(Collected data entries)
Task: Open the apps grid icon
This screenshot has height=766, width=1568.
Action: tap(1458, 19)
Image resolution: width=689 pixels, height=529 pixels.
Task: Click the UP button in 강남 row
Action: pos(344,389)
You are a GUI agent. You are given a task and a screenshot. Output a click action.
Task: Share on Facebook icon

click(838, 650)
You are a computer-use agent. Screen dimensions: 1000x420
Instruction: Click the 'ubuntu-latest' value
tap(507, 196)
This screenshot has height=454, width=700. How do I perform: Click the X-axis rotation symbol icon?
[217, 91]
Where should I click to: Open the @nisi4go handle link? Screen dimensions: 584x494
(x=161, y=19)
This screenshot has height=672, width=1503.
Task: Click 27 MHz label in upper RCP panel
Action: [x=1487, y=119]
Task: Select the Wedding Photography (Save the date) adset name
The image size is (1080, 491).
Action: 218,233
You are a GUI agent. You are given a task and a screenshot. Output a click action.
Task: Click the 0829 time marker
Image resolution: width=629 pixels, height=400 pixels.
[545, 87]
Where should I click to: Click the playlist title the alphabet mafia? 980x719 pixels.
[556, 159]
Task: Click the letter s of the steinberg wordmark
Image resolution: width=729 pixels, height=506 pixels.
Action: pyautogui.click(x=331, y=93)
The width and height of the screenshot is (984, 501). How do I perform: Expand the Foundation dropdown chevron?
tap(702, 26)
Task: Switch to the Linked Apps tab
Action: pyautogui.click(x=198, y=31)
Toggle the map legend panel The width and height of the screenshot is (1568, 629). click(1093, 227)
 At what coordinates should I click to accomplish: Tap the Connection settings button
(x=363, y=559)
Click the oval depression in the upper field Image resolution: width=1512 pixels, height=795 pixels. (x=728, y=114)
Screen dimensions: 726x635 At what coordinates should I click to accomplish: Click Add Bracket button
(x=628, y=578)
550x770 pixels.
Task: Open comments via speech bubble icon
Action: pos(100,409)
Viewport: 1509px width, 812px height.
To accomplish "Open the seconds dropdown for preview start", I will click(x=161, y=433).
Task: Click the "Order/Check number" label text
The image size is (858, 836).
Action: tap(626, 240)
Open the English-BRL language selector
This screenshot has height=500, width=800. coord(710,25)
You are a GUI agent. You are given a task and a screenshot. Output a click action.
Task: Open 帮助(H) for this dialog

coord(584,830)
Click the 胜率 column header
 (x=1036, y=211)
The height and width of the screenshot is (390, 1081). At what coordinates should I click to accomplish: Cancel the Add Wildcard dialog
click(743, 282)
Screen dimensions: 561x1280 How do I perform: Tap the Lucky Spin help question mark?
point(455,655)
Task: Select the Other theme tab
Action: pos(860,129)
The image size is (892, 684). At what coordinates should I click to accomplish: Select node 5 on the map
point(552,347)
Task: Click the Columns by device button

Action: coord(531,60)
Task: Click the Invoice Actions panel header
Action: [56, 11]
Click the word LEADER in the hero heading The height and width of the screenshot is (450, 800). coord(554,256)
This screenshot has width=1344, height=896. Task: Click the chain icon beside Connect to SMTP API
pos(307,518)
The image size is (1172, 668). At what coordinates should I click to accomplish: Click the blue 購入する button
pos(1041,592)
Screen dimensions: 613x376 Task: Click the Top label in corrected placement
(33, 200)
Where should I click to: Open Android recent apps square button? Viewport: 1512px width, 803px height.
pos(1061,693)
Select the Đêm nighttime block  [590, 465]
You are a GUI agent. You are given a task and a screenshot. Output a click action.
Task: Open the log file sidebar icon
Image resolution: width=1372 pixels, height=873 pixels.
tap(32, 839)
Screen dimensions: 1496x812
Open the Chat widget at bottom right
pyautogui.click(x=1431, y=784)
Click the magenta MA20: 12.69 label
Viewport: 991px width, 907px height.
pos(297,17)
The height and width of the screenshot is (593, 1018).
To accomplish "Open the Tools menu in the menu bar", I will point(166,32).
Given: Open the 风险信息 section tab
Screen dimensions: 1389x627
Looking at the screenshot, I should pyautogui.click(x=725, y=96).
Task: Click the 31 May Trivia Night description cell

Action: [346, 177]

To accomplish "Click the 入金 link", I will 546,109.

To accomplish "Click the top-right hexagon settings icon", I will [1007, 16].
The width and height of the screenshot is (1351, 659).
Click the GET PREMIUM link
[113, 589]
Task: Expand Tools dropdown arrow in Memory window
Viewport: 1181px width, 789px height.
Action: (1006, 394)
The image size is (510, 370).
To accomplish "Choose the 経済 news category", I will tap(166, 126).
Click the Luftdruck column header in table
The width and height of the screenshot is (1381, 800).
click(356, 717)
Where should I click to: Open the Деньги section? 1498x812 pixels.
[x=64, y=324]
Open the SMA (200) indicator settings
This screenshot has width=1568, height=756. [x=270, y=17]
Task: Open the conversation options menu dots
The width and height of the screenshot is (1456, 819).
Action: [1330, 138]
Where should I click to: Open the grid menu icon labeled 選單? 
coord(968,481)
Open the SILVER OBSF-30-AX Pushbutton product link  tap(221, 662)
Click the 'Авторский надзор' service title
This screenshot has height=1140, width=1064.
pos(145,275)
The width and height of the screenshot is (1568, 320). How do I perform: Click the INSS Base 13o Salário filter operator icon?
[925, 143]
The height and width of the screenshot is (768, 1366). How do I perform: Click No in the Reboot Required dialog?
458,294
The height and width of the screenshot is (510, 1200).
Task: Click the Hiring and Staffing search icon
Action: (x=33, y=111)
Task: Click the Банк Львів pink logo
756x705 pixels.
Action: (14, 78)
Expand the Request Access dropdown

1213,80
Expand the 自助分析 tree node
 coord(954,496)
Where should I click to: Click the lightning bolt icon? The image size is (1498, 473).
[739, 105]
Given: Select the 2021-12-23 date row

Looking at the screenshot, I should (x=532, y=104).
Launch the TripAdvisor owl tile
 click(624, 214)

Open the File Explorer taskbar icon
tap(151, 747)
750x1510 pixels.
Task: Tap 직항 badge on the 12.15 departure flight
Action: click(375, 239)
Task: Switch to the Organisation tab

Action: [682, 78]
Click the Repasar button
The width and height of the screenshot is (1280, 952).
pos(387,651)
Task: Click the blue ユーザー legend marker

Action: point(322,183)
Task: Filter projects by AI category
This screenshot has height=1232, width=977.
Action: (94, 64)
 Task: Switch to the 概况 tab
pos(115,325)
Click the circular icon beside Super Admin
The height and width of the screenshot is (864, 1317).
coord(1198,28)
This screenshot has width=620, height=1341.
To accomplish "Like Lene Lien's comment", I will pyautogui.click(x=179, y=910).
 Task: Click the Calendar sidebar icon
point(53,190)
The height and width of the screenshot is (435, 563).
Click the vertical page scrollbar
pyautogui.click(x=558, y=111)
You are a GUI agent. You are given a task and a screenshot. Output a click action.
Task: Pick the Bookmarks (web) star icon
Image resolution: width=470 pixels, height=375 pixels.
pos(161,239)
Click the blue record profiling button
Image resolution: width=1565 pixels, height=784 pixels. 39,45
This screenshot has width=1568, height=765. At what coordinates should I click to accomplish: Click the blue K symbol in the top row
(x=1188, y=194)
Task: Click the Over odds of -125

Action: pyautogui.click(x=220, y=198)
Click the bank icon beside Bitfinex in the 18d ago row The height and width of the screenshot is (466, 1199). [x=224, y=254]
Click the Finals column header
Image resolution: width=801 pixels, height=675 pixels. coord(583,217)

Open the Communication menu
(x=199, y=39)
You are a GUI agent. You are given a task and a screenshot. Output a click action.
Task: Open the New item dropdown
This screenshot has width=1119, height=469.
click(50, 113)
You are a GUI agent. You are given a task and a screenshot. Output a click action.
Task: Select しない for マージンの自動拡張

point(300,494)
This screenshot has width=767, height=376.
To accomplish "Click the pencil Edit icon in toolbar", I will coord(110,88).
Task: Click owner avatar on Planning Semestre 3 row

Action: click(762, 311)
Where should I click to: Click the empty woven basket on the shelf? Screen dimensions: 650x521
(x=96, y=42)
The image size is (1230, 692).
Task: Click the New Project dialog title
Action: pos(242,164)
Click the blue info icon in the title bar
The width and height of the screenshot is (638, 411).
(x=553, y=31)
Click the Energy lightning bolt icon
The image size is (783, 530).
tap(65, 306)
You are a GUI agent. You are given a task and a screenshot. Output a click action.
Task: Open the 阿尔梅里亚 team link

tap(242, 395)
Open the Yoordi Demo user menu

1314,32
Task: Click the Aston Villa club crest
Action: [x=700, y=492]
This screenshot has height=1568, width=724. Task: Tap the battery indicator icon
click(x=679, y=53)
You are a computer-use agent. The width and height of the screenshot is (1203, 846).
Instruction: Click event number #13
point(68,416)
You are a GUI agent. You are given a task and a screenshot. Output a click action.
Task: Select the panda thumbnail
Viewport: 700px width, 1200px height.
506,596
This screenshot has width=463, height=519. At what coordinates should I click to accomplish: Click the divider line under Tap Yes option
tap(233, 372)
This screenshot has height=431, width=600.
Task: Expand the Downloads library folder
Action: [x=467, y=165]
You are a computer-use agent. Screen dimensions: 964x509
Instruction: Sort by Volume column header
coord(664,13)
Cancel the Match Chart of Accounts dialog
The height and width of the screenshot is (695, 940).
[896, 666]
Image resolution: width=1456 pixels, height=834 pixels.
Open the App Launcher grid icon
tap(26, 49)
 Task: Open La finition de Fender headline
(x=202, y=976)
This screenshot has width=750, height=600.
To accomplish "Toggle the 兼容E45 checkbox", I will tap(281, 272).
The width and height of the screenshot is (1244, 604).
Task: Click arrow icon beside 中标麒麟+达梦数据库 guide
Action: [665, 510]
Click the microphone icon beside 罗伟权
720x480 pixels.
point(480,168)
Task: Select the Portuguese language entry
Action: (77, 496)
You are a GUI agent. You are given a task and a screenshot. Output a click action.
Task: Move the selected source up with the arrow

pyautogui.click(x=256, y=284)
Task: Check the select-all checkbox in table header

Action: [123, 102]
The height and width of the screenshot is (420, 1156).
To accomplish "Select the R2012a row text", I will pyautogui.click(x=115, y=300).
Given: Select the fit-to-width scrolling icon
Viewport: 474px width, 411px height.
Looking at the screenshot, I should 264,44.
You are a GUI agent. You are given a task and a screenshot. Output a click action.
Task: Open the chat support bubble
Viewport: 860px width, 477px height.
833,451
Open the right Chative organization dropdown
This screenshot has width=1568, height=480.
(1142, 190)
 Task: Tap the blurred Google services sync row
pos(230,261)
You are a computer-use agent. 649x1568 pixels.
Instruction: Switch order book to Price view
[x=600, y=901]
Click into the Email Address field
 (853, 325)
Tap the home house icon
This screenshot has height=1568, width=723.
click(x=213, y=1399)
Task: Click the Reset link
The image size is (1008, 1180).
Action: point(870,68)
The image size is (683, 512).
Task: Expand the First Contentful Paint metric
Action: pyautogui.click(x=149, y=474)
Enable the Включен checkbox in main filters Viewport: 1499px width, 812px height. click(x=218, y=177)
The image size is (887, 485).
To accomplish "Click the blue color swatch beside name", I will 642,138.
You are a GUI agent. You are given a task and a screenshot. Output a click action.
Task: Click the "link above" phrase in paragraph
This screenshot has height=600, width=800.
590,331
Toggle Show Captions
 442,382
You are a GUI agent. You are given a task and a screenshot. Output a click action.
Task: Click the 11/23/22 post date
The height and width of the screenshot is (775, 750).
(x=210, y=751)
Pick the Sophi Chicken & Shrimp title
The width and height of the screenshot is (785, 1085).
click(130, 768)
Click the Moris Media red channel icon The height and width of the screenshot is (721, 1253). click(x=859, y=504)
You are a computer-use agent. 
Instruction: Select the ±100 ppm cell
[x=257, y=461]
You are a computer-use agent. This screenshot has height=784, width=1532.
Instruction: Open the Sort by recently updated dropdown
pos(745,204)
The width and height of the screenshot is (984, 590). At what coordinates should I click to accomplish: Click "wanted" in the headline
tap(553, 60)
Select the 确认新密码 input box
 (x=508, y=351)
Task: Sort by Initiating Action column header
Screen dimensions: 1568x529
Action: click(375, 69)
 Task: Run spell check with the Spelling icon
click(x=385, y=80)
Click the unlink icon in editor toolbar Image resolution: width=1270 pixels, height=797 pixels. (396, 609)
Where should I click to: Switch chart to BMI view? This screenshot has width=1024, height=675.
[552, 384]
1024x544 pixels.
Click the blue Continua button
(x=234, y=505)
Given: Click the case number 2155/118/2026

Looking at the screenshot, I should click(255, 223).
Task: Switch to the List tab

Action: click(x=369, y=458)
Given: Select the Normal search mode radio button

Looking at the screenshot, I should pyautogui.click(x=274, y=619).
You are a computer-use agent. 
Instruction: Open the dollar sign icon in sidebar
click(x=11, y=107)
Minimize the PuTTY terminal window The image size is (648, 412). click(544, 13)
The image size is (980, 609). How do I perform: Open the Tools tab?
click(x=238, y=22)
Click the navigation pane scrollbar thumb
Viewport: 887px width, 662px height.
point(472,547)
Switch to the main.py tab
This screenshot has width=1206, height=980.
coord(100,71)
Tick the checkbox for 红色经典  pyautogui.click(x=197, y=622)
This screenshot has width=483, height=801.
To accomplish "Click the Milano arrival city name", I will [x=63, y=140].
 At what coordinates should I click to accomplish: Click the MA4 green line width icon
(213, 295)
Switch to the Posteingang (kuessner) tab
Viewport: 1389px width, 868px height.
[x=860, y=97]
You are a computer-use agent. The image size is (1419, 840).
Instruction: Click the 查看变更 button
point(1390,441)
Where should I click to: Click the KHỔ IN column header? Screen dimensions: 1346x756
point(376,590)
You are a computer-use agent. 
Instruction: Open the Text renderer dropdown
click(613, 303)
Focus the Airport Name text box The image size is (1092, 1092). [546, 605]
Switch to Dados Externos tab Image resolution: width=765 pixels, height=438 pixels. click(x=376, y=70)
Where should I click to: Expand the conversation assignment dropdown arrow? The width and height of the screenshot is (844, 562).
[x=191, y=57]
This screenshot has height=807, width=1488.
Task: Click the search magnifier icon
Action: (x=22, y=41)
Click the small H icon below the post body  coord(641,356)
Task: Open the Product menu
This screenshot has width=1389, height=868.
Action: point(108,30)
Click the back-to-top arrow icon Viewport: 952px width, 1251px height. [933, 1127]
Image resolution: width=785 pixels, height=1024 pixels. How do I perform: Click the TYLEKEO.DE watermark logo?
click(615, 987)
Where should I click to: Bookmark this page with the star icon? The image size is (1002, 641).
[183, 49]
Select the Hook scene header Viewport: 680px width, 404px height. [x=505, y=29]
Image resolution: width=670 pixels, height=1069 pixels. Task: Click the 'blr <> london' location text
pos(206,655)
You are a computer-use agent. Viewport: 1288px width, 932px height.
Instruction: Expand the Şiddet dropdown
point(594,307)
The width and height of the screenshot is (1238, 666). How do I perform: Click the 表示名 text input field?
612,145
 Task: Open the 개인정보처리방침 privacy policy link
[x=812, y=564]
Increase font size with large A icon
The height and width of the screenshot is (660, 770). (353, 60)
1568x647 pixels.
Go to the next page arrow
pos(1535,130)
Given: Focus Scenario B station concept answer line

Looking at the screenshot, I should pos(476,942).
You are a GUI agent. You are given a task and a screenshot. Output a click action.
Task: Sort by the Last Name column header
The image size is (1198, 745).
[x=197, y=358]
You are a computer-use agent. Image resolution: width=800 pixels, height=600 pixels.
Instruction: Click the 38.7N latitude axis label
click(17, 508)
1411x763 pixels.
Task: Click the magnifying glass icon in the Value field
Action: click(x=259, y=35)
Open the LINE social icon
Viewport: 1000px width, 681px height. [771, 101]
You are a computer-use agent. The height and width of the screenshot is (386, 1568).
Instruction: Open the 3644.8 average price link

**Work task**
Return only the lines between the one holding "Click into the Email Address field" and the one holding "The image size is (887, 485).", inclusive, exactly as they appear above.

**Response for this exercise**
Click into the Email Address field
 (853, 325)
Tap the home house icon
This screenshot has height=1568, width=723.
click(x=213, y=1399)
Task: Click the Reset link
The image size is (1008, 1180).
Action: point(870,68)
The image size is (683, 512).
Task: Expand the First Contentful Paint metric
Action: pyautogui.click(x=149, y=474)
Enable the Включен checkbox in main filters Viewport: 1499px width, 812px height. click(x=218, y=177)
The image size is (887, 485).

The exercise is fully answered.